Effects of engineering injection and supplement mode of in-situ biogeochemical transformation enhancement EVO-FeSO4 on the remediation of tetrachloroethylene contaminated aquifer

Abstract

Traditional in situ biogeochemical transformation suffers from competition among crucial microorganisms and inadequate formation of reactive minerals, thus leading to the accumulation of toxic intermediates. In this study, three regulation schemes were proposed to solve these problems from the perspective of engineering mode. Results showed intermittent injection mode effectively reduced the accumulation of toxic intermediates but the reduction rate of tetrachloroethylene was decreased.

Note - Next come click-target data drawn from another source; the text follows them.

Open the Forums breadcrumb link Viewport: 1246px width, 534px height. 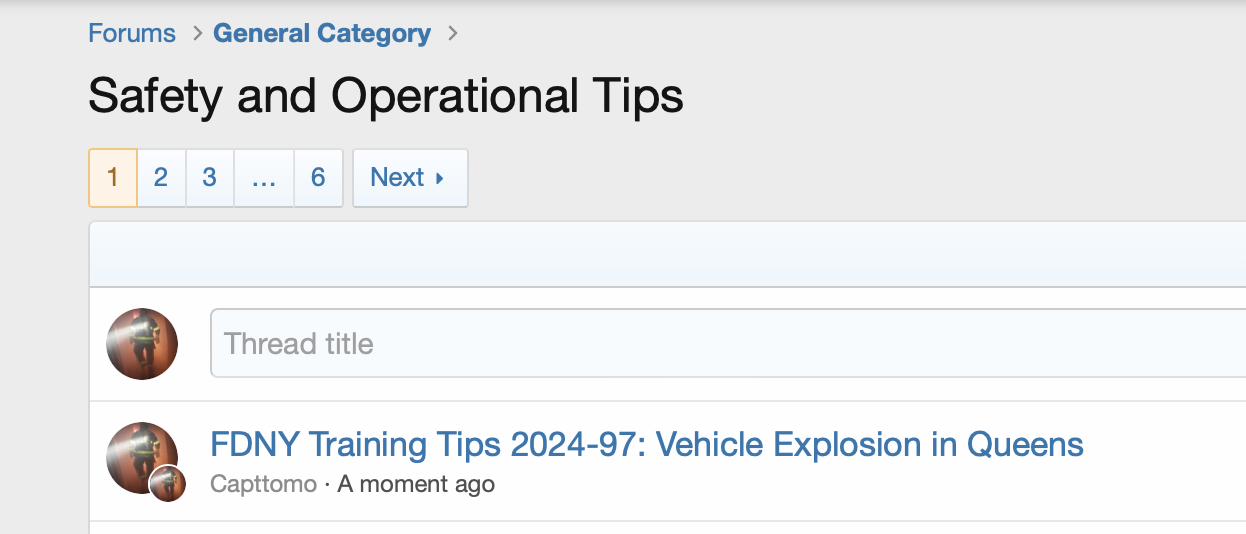click(131, 33)
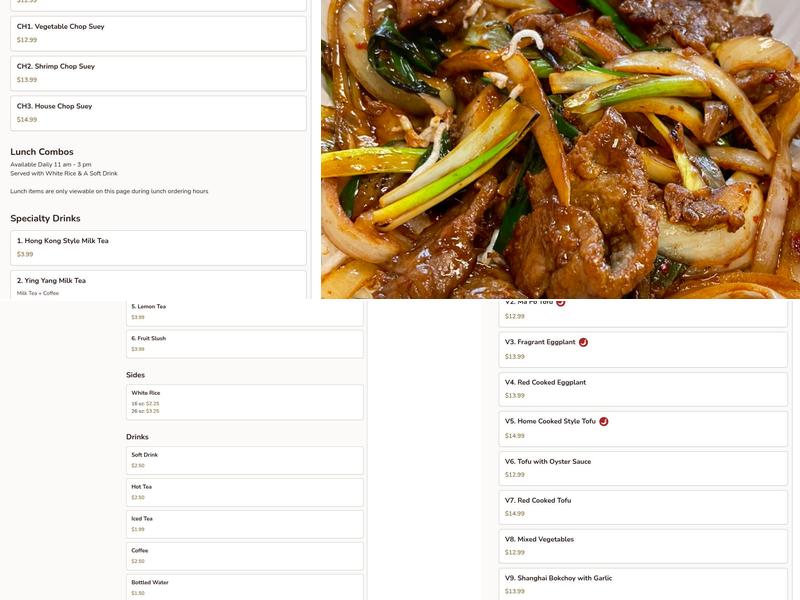
Task: Click the spicy icon next to Ma Po Tofu
Action: (x=561, y=302)
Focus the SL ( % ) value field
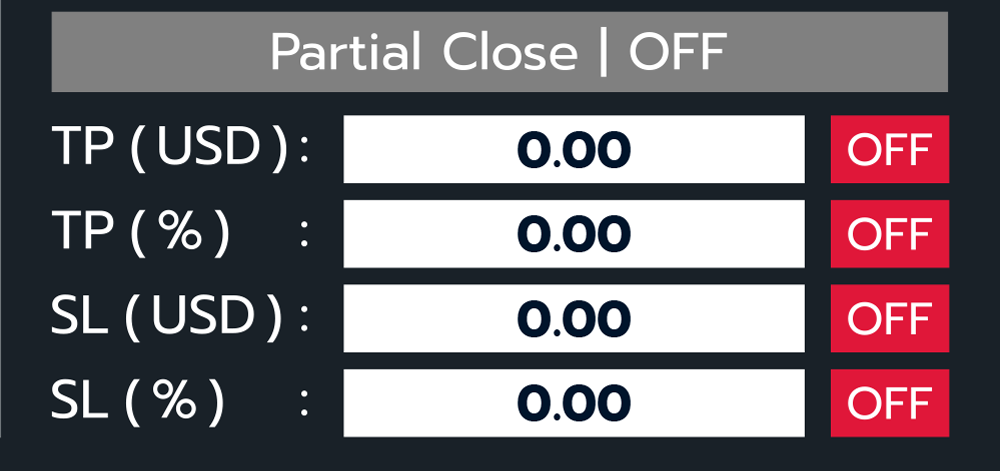The width and height of the screenshot is (1000, 471). point(573,403)
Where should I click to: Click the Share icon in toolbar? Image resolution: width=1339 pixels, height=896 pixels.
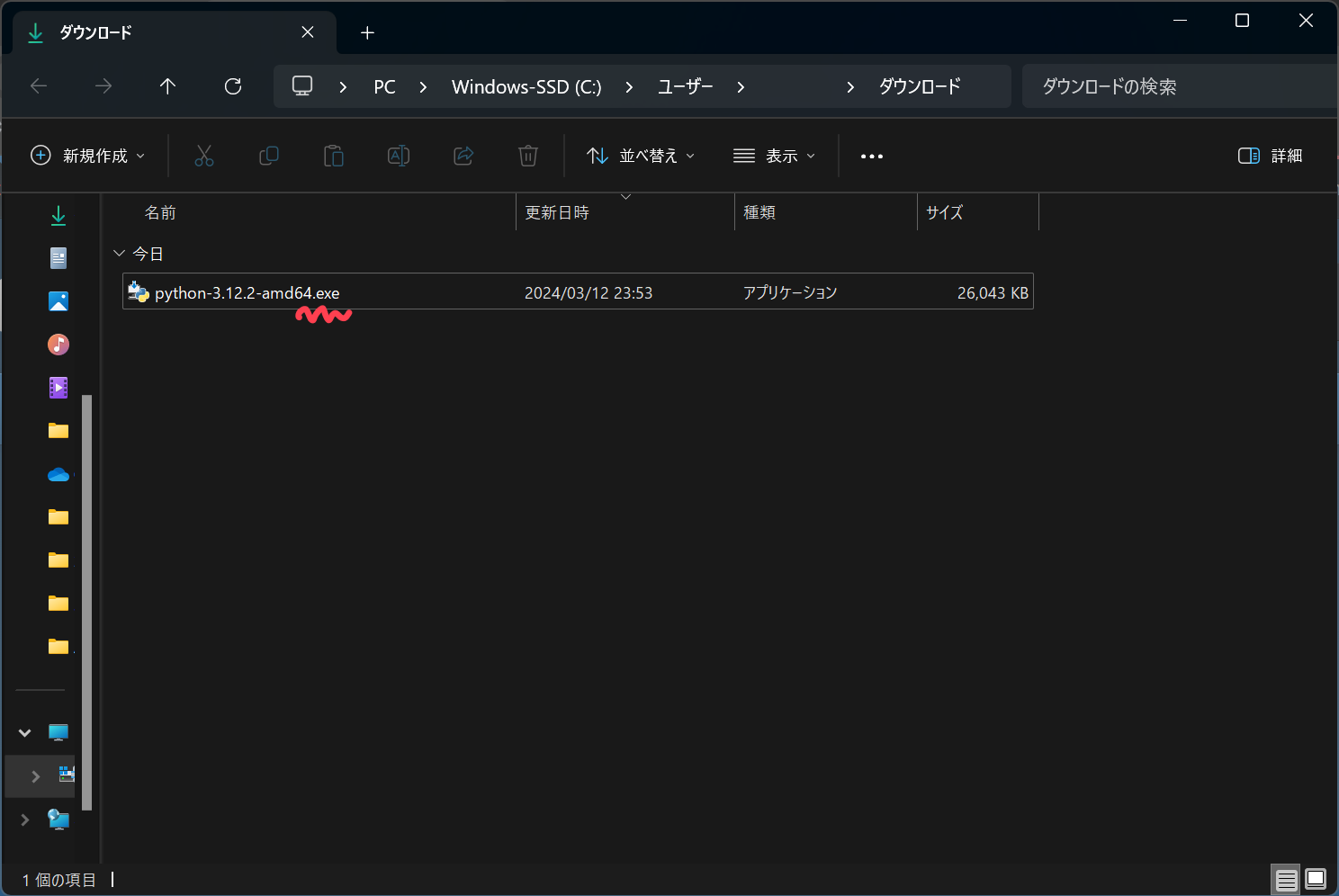click(x=463, y=156)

And periodical supplementation of carbon and sulfur sources accelerated the removal of tetrachloroethylene but failed to reduce the accumulation of toxic products. While, regular supplementation of sulfate effectively weakened the competition of methanogens and increased the iron sulfide proportion on the surface of the minerals, thus reducing the accumulation of toxicity. Based on the results, this study obtained an effective engineering approach for practical site application. In addition, the main forms of active minerals capable of β-eliminating contaminants during biogeochemical transformation were identified in this study, including FeS, FeS2, and Fe3S4. Furthermore, the engineered regulatory mechanism of this study was summarized through the analysis of microbial community structure and mineral morphology. The amendment promotes the production of minerals and thus controls the transformation pathway of contaminants by altering the abundance of sulfate-reducing bacteria and dissimilatory iron reducing bacteria. This mechanism can provide a basis for subsequent theoretical studies.